(Problem): With both ends included, transcribe exactly the records below from their first line to the line that contains "Texte (336, 46)".

(Data supplied):
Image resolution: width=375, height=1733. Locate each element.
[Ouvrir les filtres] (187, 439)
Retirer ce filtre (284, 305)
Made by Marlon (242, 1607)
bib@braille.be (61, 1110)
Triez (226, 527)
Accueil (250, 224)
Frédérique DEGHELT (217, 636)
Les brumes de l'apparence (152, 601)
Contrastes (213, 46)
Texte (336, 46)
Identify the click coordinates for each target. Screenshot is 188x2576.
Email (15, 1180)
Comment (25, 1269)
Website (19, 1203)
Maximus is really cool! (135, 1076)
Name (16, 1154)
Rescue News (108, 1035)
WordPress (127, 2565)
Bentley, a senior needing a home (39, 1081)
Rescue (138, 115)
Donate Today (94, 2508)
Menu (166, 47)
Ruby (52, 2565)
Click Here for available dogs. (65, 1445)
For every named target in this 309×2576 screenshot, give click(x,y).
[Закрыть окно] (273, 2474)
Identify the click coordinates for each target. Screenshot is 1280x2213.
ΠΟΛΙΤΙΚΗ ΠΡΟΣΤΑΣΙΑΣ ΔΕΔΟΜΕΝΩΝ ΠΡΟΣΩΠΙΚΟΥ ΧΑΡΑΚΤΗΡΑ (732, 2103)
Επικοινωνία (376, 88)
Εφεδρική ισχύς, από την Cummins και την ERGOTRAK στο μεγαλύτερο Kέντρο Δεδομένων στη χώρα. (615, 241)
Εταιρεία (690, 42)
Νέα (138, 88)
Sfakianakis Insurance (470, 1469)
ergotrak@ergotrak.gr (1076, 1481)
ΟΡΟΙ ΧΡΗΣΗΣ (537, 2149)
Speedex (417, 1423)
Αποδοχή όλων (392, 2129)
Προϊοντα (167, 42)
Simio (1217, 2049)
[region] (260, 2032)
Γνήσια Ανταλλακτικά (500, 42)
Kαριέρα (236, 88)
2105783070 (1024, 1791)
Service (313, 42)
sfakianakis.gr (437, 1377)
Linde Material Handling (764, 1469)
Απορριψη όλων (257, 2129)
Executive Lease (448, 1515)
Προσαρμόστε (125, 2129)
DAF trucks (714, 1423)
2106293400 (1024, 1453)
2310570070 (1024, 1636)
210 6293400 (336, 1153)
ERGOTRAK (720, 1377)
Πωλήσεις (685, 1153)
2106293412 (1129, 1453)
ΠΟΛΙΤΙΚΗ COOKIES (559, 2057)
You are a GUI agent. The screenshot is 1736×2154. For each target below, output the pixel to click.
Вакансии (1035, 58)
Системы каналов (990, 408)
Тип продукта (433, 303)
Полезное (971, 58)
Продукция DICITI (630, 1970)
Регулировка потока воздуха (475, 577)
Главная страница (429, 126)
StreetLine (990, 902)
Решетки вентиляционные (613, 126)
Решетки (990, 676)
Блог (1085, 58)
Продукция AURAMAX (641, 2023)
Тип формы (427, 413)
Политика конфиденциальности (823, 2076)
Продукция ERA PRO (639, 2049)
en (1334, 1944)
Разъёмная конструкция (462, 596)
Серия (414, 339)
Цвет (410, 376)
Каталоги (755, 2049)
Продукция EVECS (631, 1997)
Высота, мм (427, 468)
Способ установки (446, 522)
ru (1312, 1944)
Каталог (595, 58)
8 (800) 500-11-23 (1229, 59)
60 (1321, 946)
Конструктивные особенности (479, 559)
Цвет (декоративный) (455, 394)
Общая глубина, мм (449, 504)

(Result below):
Image resolution: width=375, height=1733. Locate each element.
[Ouvrir les filtres] (187, 439)
Retirer ce filtre (284, 305)
Made by Marlon (242, 1607)
bib@braille.be (61, 1110)
Triez (226, 527)
Accueil (250, 224)
Frédérique DEGHELT (217, 636)
Les brumes de l'apparence (152, 601)
Contrastes (213, 46)
Texte (336, 46)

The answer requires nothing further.